Text block -
Last month, I wrote a blog post warning about how, if you follow popular trends in NLP, you can easily accidentally make a classifier that is pretty racist. To demonstrate this, I included the very simple code, as a “cautionary tutorial”.
The post got a fair amount of reaction. Much of it positive and taking it seriously, so thanks for that. But eventually I heard from some detractors. Of course there were the fully expected “I’m not racist but what if racism is correct” retorts that I knew I’d have to face. But there were also people who couldn’t believe that anyone does NLP this way. They said I was talking about a non-problem that doesn’t show up in serious machine learning, or projecting my own bad NLP ideas, or something.
Well. Here’s Perspective API, made by an offshoot of Google. They believe they are going to use it to fight “toxicity” online. And by “toxicity” they mean “saying anything with negative sentiment”. And by “negative sentiment” they mean “whatever word2vec thinks is bad”. It works exactly like the hypothetical system that I cautioned against.
On this blog, we’ve just looked at what word2vec (or GloVe) thinks is bad. It includes black people, Mexicans, Islam, and given names that don’t usually belong to white Americans. You can actually type my examples into Perspective API and it will actually respond that the ones that are less white-sounding are more “likely to be perceived as toxic”.
- “Hello, my name is Emily” is supposedly 4% likely to be “toxic”. Similar results for “Susan”, “Paul”, etc.

What to work on -
Copy the passage of the blog post on Perspective API from "Well. Here’s Perspective" up to and including "I cautioned against.", word for word.

Provided data -

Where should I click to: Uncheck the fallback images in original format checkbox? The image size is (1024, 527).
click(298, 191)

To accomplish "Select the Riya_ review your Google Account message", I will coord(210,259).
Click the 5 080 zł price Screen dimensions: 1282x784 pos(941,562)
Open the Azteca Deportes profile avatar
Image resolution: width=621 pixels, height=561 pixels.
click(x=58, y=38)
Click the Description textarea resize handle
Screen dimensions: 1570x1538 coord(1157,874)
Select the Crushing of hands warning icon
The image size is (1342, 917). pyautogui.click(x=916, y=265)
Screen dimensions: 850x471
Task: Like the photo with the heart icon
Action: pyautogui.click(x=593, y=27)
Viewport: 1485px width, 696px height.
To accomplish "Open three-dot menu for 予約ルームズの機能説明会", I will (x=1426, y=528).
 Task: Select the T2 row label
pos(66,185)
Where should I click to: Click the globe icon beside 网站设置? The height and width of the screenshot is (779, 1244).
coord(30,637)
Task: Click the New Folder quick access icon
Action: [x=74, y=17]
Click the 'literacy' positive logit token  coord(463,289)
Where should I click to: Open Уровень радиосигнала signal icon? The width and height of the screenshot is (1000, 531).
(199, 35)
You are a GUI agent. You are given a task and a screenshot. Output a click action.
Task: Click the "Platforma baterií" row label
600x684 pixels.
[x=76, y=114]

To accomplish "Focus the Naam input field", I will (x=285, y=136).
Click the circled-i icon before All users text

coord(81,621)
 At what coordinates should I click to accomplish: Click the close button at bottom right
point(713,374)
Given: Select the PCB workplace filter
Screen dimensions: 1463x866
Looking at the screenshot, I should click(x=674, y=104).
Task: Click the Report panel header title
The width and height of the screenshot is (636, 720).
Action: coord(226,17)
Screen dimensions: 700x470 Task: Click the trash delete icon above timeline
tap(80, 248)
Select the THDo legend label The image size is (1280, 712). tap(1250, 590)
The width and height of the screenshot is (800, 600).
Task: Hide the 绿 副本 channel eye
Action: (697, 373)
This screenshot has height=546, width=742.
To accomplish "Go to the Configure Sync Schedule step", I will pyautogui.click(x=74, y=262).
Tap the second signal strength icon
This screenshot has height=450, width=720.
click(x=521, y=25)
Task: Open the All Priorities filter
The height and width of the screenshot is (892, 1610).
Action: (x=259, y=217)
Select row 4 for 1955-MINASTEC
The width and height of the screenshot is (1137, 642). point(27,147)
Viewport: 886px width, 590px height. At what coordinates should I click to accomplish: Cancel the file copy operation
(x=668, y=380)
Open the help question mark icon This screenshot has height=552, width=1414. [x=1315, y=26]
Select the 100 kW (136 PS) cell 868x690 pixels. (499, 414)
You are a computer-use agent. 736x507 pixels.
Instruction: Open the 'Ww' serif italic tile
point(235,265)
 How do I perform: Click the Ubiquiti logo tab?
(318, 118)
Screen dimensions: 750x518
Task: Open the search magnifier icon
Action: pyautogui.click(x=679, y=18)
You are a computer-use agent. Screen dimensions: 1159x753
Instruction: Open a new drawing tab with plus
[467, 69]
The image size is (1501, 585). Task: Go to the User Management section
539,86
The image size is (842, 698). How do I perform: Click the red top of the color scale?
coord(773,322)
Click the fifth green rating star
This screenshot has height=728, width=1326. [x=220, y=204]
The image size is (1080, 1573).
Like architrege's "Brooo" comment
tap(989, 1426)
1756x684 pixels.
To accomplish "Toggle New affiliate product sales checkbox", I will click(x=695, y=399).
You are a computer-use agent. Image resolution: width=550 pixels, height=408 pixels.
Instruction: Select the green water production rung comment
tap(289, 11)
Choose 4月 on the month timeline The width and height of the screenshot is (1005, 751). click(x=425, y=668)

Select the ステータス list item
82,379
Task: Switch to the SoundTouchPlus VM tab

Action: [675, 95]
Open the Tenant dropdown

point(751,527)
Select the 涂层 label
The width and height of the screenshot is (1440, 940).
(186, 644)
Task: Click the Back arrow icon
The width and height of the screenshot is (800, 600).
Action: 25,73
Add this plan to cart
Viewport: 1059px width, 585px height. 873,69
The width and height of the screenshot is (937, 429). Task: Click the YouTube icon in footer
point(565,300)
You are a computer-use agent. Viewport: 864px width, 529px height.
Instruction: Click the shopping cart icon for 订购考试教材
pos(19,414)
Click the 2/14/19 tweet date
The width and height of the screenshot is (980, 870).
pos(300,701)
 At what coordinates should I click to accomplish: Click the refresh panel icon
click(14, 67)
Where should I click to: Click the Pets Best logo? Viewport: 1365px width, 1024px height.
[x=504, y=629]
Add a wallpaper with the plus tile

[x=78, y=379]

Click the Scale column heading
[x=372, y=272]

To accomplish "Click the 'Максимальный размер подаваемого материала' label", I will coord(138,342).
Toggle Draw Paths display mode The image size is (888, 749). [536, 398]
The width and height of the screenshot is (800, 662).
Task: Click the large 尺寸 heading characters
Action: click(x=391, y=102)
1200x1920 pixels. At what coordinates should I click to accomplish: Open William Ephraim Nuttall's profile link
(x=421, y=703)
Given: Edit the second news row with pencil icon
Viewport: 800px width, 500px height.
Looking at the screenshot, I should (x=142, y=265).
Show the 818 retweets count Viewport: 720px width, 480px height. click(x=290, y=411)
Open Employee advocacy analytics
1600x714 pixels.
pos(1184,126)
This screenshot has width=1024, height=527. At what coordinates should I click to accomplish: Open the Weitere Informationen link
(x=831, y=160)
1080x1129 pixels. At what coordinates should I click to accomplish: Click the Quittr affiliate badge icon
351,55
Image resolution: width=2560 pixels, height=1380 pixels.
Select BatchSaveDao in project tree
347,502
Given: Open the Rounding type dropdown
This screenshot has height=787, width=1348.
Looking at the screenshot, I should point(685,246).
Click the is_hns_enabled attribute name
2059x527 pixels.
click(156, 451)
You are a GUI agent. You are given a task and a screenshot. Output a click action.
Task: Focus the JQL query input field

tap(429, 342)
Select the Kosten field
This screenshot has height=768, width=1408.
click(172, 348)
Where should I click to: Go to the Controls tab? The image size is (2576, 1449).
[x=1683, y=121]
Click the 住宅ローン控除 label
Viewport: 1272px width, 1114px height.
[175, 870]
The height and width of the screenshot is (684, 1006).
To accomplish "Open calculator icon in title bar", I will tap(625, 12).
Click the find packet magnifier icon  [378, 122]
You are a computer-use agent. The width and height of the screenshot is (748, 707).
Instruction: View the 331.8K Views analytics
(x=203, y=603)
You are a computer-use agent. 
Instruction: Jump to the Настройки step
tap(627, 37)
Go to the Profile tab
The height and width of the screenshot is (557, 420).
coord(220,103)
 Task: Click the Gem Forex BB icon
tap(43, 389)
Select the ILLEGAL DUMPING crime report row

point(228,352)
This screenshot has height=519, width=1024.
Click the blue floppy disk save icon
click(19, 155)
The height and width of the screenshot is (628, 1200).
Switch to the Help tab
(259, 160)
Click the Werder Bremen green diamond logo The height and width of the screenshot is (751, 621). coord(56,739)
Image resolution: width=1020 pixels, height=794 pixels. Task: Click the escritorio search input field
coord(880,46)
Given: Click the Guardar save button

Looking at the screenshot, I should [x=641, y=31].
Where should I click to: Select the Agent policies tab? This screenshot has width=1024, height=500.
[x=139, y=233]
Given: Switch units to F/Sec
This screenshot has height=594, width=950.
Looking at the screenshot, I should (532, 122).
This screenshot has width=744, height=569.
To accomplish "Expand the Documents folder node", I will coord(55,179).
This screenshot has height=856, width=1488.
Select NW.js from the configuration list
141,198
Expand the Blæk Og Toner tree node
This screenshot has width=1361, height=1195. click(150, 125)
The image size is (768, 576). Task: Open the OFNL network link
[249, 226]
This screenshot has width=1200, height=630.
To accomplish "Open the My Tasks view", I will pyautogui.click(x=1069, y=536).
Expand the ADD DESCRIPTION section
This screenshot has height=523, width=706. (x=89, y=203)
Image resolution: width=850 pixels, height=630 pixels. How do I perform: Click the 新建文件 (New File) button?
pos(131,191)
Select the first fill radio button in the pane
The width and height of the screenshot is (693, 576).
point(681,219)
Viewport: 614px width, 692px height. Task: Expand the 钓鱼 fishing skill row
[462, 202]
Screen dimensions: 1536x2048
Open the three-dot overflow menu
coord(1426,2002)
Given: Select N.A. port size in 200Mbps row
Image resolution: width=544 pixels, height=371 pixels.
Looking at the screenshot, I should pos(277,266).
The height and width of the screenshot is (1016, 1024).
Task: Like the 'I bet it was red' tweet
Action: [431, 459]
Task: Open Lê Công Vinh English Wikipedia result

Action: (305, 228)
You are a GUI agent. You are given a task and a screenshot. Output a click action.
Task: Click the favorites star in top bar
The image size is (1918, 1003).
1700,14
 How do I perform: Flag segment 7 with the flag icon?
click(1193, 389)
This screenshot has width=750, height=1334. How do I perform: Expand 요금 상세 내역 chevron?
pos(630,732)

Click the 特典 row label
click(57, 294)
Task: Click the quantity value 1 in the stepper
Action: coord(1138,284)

Result below -
Well. Here’s Perspective API, made by an offshoot of Google. They believe they are going to use it to fight “toxicity” online. And by “toxicity” they mean “saying anything with negative sentiment”. And by “negative sentiment” they mean “whatever word2vec thinks is bad”. It works exactly like the hypothetical system that I cautioned against.